Marilyn Hull 1 year, 2 months ago

Setting the amount that requires commission approval at $25,000 allows the Pepsi contract for $24,000 to fly under the radar. That bothers me. I'd like to see public discussion on that one because some of the company's products are very unhealthy.

I hope commissioners will discuss funding future facilities as well as existing ones. Naming rights, if done well, could help us build out our trail system.

Commissioners should also discuss how amounts are set. $50,000/year seems low relative to the total cost of operating Sports Pavilion Lawrence.

Kevin Kelly 1 year, 2 months ago

Let's re-name the City and charge for that.

Capitol One Ville?

        Fritzel City?


                  Pottersville?  Oh, That was used in "Wonderful Life", but it sure does parallel what is happening here.

Bonnie Uffman 1 year, 2 months ago

Thank you, Mayor Leslie Soden.

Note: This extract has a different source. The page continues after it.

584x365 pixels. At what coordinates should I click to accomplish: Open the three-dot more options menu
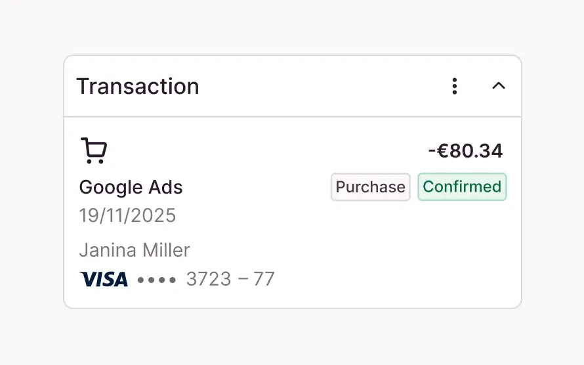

I really hope that there are still some things that money can't buy.

Dorothy Hoyt-Reed 1 year, 2 months ago

I know those commissioners are getting filthy rich from their high commission pay. /sarcasm/.

Randy Laggart 1 year, 2 months ago

Seems like a very simple way to raise funds without raising taxes. If there is no change to the service the facilities provide, I don't see a problem.

Martin Brody 1 year, 2 months ago

"Human rights rally this weekend at Taco John's Park!"

I think it's a bad idea to name parks after people and corporations. It might seem nice at the time, but after a while those named parks have little meaning. I'm curious how many people on the street know who Dad Perry and Buford Watson were.

Richard Heckler 1 year, 2 months ago

We must be sure that all money comes with zero strings attached ...... because donations become the property of all taxpayers.

Give money out of the goodness of your heart or else keep your money UNLESS approved otherwise by a city wide vote.

Steve Jacob 1 year, 2 months ago

Just saying, if KU didn't put the names on building of people who helped pay for the building, there would be less buildings on KU. It's a ego thing. This is Lawrence, Kansas, your social standing depends on how close you get to sit to the floor at basketball games.

David Holroyd 1 year, 2 months ago

No one in their right mind would want a public facility/park/ with their name on it unless the city plans to maintain the named "place".

I always remember a KU professor's wife who told me: Do not give money for a building to be named after you unless you plan to set up an endowment for maintenance.!!

Perfect example of that is the Anschutz library with decrepit exterior shabby interior. Wonder what Wendell thinks about it?

Would the city accept a $100,000 donation to have a new jail named after a former Mayor? How greedy is the city becoming?

David Holroyd 1 year, 2 months ago

Mr.Heckler, Mr. Fritzel gave a gift to the community...whatcha think about that?

Speaking of Mr. Fritzel, will the Journal World receive a copy of the telephone "mediation", aka a transcript?

Mediation is better than depositions I guess.